> **Job item**
Please extract the data lines below and repeat each one exactly, without changing anything.

> **Records**
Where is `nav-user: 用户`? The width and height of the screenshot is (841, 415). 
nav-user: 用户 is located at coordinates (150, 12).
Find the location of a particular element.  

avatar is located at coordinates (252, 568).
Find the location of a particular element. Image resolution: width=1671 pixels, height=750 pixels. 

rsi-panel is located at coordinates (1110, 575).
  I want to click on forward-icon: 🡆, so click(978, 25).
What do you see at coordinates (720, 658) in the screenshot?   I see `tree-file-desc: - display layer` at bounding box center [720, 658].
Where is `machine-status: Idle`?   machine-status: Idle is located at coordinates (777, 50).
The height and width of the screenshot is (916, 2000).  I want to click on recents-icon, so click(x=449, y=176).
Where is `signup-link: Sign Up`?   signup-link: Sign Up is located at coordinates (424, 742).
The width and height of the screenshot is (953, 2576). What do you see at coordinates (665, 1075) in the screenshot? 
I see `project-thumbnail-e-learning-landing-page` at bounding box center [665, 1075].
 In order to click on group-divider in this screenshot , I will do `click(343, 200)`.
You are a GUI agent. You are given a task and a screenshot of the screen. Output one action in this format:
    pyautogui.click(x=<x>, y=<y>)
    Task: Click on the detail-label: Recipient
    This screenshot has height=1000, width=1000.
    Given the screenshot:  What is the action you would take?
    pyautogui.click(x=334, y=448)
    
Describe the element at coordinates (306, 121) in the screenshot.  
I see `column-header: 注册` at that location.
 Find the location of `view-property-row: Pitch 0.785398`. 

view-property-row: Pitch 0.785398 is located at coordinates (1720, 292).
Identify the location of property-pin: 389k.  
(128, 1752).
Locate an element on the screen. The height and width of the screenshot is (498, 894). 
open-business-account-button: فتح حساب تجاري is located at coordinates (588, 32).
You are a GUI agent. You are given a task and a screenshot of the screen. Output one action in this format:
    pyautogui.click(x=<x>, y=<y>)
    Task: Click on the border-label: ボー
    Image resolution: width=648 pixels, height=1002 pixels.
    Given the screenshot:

> **Reply to the exercise**
Where is `nav-user: 用户`? The width and height of the screenshot is (841, 415). 
nav-user: 用户 is located at coordinates (150, 12).
Find the location of a particular element.  

avatar is located at coordinates (252, 568).
Find the location of a particular element. Image resolution: width=1671 pixels, height=750 pixels. 

rsi-panel is located at coordinates (1110, 575).
  I want to click on forward-icon: 🡆, so click(978, 25).
What do you see at coordinates (720, 658) in the screenshot?   I see `tree-file-desc: - display layer` at bounding box center [720, 658].
Where is `machine-status: Idle`?   machine-status: Idle is located at coordinates (777, 50).
The height and width of the screenshot is (916, 2000).  I want to click on recents-icon, so click(x=449, y=176).
Where is `signup-link: Sign Up`?   signup-link: Sign Up is located at coordinates (424, 742).
The width and height of the screenshot is (953, 2576). What do you see at coordinates (665, 1075) in the screenshot? 
I see `project-thumbnail-e-learning-landing-page` at bounding box center [665, 1075].
 In order to click on group-divider in this screenshot , I will do `click(343, 200)`.
You are a GUI agent. You are given a task and a screenshot of the screen. Output one action in this format:
    pyautogui.click(x=<x>, y=<y>)
    Task: Click on the detail-label: Recipient
    This screenshot has height=1000, width=1000.
    Given the screenshot:  What is the action you would take?
    pyautogui.click(x=334, y=448)
    
Describe the element at coordinates (306, 121) in the screenshot.  
I see `column-header: 注册` at that location.
 Find the location of `view-property-row: Pitch 0.785398`. 

view-property-row: Pitch 0.785398 is located at coordinates (1720, 292).
Identify the location of property-pin: 389k.  
(128, 1752).
Locate an element on the screen. The height and width of the screenshot is (498, 894). 
open-business-account-button: فتح حساب تجاري is located at coordinates (588, 32).
You are a GUI agent. You are given a task and a screenshot of the screen. Output one action in this format:
    pyautogui.click(x=<x>, y=<y>)
    Task: Click on the border-label: ボー
    Image resolution: width=648 pixels, height=1002 pixels.
    Given the screenshot:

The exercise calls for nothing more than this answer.